Given a context-free grammar and a maximum depth, how do I directly compute the Nth sentence without calculating or caching intermediary sentences?

Take as an example the following grammar:

(from http://www.nltk.org/howto/generate.html)

S -> NP VP
NP -> Det N
PP -> P NP
VP -> 'slept'
VP -> 'saw' NP
VP -> 'walked' PP
Det -> 'the'
Det -> 'a'
N -> 'man'
N -> 'park'
N -> 'dog'
P -> 'in'
P -> 'with'

Given a maximum depth of 4, it will deterministically generate the following 6 sentences:

0 the man slept
1 the park slept
2 the dog slept
3 a man slept
4 a park slept
5 a dog slept

So the brute force way of finding the Nth sentence is to compute sentences 0..N, discard them, then return the Nth. But with a more complex grammar it's wasteful to recompute it every time and it's not possible to hold the current state in memory.

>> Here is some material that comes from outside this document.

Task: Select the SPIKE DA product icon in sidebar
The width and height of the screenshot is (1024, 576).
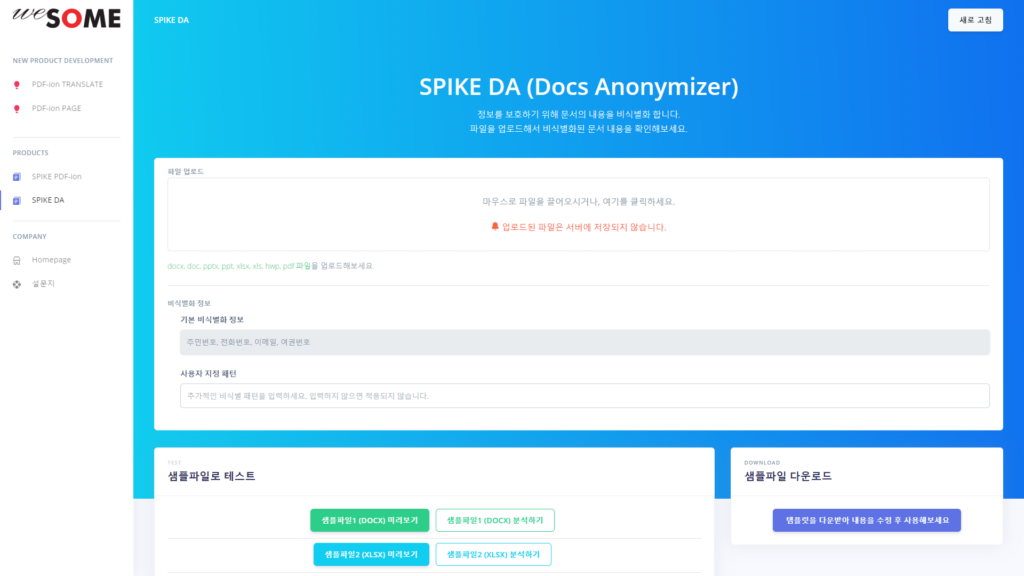Action: (16, 199)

But my question is, is there a way to directly compute the Nth sentence?

Also, is it possible to do the reverse: given a the grammar, depth, and sentence, determent what's the sentences index of all possible sentences. Something like:

>>> find_index_in_grammar("a man slept", grammar, depth=4)
3

Update

To clarify: traversal order, lexicographical order, or ordering by length is not important as long as it's deterministic. The example above is just one possible ordering that is deterministic and would work.

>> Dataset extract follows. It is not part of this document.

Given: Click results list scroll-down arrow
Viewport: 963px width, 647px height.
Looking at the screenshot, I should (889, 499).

What I've tried so far is to consider the grammar as a different numeric "base", with its sentences as specific numbers in that base. With the key difference being the "base" varies with the number of possible replacements at each branch in the grammar.


def grammar_index(grammar, index):
 sentence = [grammar.start()]
 while set(sentence) & set(grammar._lhs_index): # any non-terminals?
 for i, symbol in enumerate(sentence): # loop for the non terminal
 possible_replacements = grammar._lhs_index.get(symbol)
 if possible_replacements: # if there is a replacement
 base = len(possible_replacements) # the len of replacements is the "base"
 rem = index % base
 index = index // base 
 replacement = possible_replacements[rem]
 del sentence[i]
 sentence[i:i] = replacement.rhs()
 if index <= 0:
 break
 if index <= 0:
 break
 return ' '.join(str(s) for s in sentence)

So this returns partially generated sentences with some duplicates as well.

Pros: it is deterministic, fast

Cons: has non terminals in the results...

>>> for i in range(20): 
...: s = grammar_index(grammar, i)
...: print(i, s) 
...:
0 NP VP
1 NP saw NP
2 NP walked PP
3 Det park slept
4 NP saw Det park
5 NP walked P Det park
6 Det dog slept
7 NP saw Det dog
8 NP walked P Det dog
9 a man slept
10 Det park saw Det man

Question 2

What is "the Nth result"!

Question 3

@YuvalFilmus the Nth sentence of all possible sentences of a grammar and depth. I expanded the question to give examples.

Question 4

The Nth sentence in what order? Please specify your question in full.

Question 5

You should update the question with this information.

Question 6

Your problem is likely hard. Given a SAT formula, you can write a grammar for all non-satisfying assignments. We can tell whether the formula is satisfiable by attempting to query word number 2ドル^n$.

Question 7

If the grammar is ambiguous, then the problem is NP-hard in general, as Yuval Filmus showed, so you should not expect any efficient algorithm.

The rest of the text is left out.